## Required work
Repeat word for word the stretch of the Haddo's Delight thread from "I've just finished" to "a pleasant way.".

# TOM December: GL Pease Haddo's Delight



## kheffelf (Jul 31, 2006)

Put your reviews here for the tobacco of the month for December.


----------



## IHT (Dec 27, 2003)

1st!!! p
----

alright, last night i cracked the 8oz tin from '05, scattered some out on a paper towel, let it sit for a couple hours. i had a bowl of Three Nuns beforehand, just to remind me what a real Va/Per should taste like.

quick impression of Haddos Un-Delightful:
big wide ribbon cut. when dried out, became harder to pack due to thickness and width of baccy. a LOT of "black" ribbon in there, who knows what that is, i'm hoping it's the perique. tin aroma reminded me of MacBarens Matured Virginia with a dash of NyQuil (or Erinmore Flake w/ maple syrup - you get the idea).
on the flavor front, there's something in there that just bugs me. first, it's not a Va/Per, it's got sh*t in there that should not be in there. enough about that. what i could only think of a way to describe this is thus: take MacB's Matured VA, dull it down a notch, leave a hint of that sweetness/maple syrup taste, add in a heapin helpin of pipe tobacco ash (y'know, when you draw on an empty, but not cleaned out pipe that has a bunch of ash in it), and that's what you have.

i'll try it in a few different pipes. hopefully give it another 3 tries or so like that.


----------



## DubintheDam (Jun 5, 2007)

I've just finished a half bowl of Haddo, so the taste is still on the tongue. This is by no means a remarkable baccy. It's on the top ten of smokingpipes.com, why, perhaps because it is quite ordinary in a pleasant way.

## Supplied information
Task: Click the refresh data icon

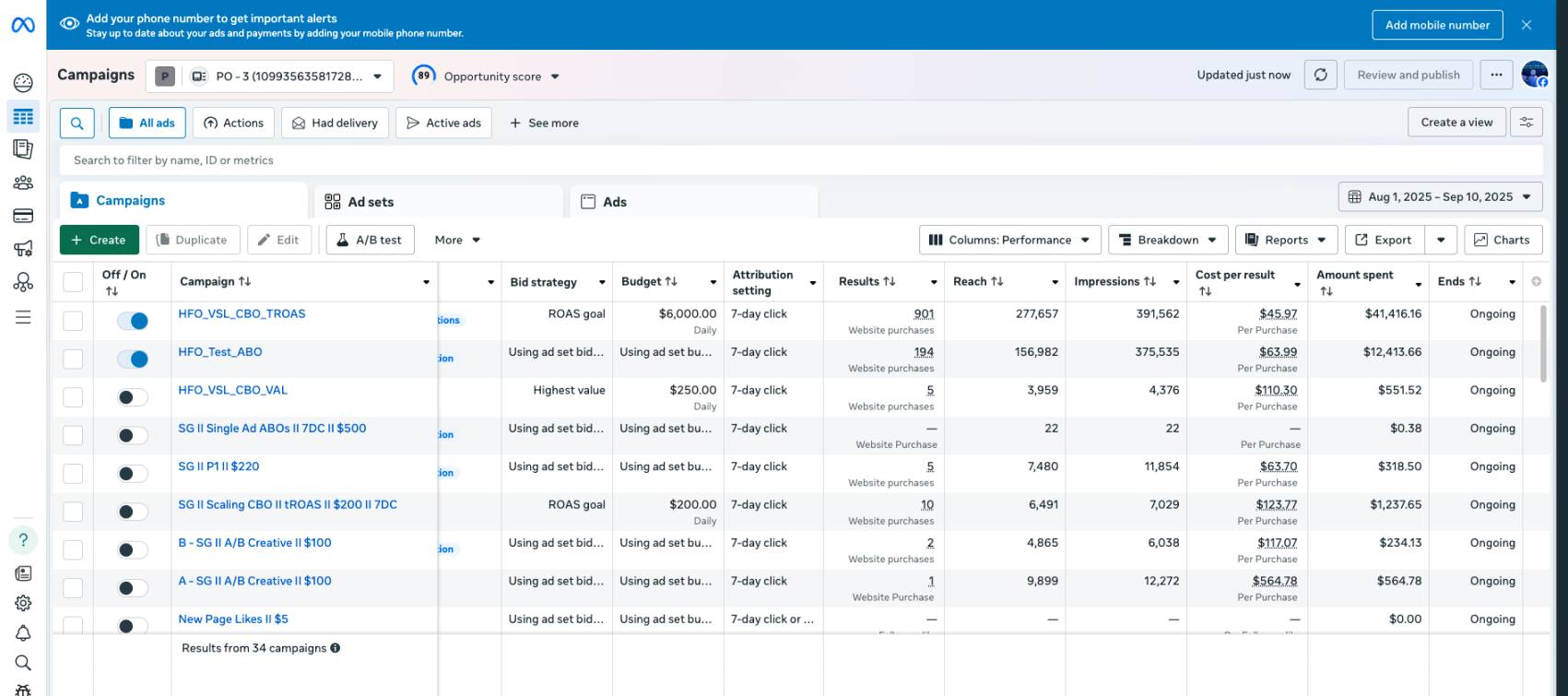Action: point(1320,76)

## The reply
I've just finished a half bowl of Haddo, so the taste is still on the tongue. This is by no means a remarkable baccy. It's on the top ten of smokingpipes.com, why, perhaps because it is quite ordinary in a pleasant way.